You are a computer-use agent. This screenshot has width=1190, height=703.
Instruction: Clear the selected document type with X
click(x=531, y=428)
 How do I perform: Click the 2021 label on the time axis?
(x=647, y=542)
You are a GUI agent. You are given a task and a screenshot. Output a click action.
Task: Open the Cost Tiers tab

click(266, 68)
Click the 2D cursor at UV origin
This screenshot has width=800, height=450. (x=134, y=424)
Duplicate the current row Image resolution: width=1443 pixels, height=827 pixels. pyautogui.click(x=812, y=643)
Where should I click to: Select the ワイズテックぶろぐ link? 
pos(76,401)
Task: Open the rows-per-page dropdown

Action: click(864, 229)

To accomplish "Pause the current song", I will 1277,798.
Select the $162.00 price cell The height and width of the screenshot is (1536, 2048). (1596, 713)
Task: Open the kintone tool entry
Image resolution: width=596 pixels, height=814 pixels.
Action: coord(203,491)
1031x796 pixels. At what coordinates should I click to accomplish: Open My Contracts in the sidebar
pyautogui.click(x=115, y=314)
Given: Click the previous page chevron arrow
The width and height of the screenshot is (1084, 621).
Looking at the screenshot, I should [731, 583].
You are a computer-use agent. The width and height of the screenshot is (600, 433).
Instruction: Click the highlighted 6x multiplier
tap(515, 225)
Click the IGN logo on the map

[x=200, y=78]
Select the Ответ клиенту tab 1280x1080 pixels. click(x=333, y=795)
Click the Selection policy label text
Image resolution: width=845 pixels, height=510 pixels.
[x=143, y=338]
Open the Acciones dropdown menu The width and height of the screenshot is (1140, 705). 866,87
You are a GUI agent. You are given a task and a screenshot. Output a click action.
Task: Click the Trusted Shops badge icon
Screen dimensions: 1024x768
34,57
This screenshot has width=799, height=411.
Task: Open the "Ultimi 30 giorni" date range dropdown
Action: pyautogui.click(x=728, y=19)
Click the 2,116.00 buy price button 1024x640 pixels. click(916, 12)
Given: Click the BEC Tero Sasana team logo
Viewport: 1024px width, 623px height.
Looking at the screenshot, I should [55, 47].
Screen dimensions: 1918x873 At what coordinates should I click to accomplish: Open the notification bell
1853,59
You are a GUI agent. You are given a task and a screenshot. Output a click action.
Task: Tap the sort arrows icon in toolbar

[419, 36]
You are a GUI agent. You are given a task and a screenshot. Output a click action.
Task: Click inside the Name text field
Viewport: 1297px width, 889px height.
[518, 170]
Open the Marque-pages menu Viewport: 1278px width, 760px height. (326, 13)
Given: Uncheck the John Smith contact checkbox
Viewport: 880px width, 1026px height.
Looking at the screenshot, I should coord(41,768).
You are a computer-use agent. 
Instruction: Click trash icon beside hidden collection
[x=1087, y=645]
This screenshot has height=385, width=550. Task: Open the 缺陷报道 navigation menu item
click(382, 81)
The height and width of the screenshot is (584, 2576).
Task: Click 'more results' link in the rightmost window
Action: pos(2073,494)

[PROBLEM DESCRIPTION] All entries should be transcribed verbatim.

[WRITTEN ANSWER]
You are a computer-use agent. This screenshot has width=1190, height=703.
Instruction: Clear the selected document type with X
click(x=531, y=428)
 How do I perform: Click the 2021 label on the time axis?
(x=647, y=542)
You are a GUI agent. You are given a task and a screenshot. Output a click action.
Task: Open the Cost Tiers tab

click(266, 68)
Click the 2D cursor at UV origin
This screenshot has width=800, height=450. (x=134, y=424)
Duplicate the current row Image resolution: width=1443 pixels, height=827 pixels. pyautogui.click(x=812, y=643)
Where should I click to: Select the ワイズテックぶろぐ link? 
pos(76,401)
Task: Open the rows-per-page dropdown

Action: click(864, 229)

To accomplish "Pause the current song", I will 1277,798.
Select the $162.00 price cell The height and width of the screenshot is (1536, 2048). (1596, 713)
Task: Open the kintone tool entry
Image resolution: width=596 pixels, height=814 pixels.
Action: coord(203,491)
1031x796 pixels. At what coordinates should I click to accomplish: Open My Contracts in the sidebar
pyautogui.click(x=115, y=314)
Given: Click the previous page chevron arrow
The width and height of the screenshot is (1084, 621).
Looking at the screenshot, I should [731, 583].
You are a computer-use agent. The width and height of the screenshot is (600, 433).
Instruction: Click the highlighted 6x multiplier
tap(515, 225)
Click the IGN logo on the map

[x=200, y=78]
Select the Ответ клиенту tab 1280x1080 pixels. click(x=333, y=795)
Click the Selection policy label text
Image resolution: width=845 pixels, height=510 pixels.
[x=143, y=338]
Open the Acciones dropdown menu The width and height of the screenshot is (1140, 705). 866,87
You are a GUI agent. You are given a task and a screenshot. Output a click action.
Task: Click the Trusted Shops badge icon
Screen dimensions: 1024x768
34,57
This screenshot has width=799, height=411.
Task: Open the "Ultimi 30 giorni" date range dropdown
Action: pyautogui.click(x=728, y=19)
Click the 2,116.00 buy price button 1024x640 pixels. click(916, 12)
Given: Click the BEC Tero Sasana team logo
Viewport: 1024px width, 623px height.
Looking at the screenshot, I should [55, 47].
Screen dimensions: 1918x873 At what coordinates should I click to accomplish: Open the notification bell
1853,59
You are a GUI agent. You are given a task and a screenshot. Output a click action.
Task: Tap the sort arrows icon in toolbar

[419, 36]
You are a GUI agent. You are given a task and a screenshot. Output a click action.
Task: Click inside the Name text field
Viewport: 1297px width, 889px height.
[518, 170]
Open the Marque-pages menu Viewport: 1278px width, 760px height. (326, 13)
Given: Uncheck the John Smith contact checkbox
Viewport: 880px width, 1026px height.
Looking at the screenshot, I should coord(41,768).
You are a computer-use agent. 
Instruction: Click trash icon beside hidden collection
[x=1087, y=645]
This screenshot has height=385, width=550. Task: Open the 缺陷报道 navigation menu item
click(382, 81)
The height and width of the screenshot is (584, 2576).
Task: Click 'more results' link in the rightmost window
Action: pos(2073,494)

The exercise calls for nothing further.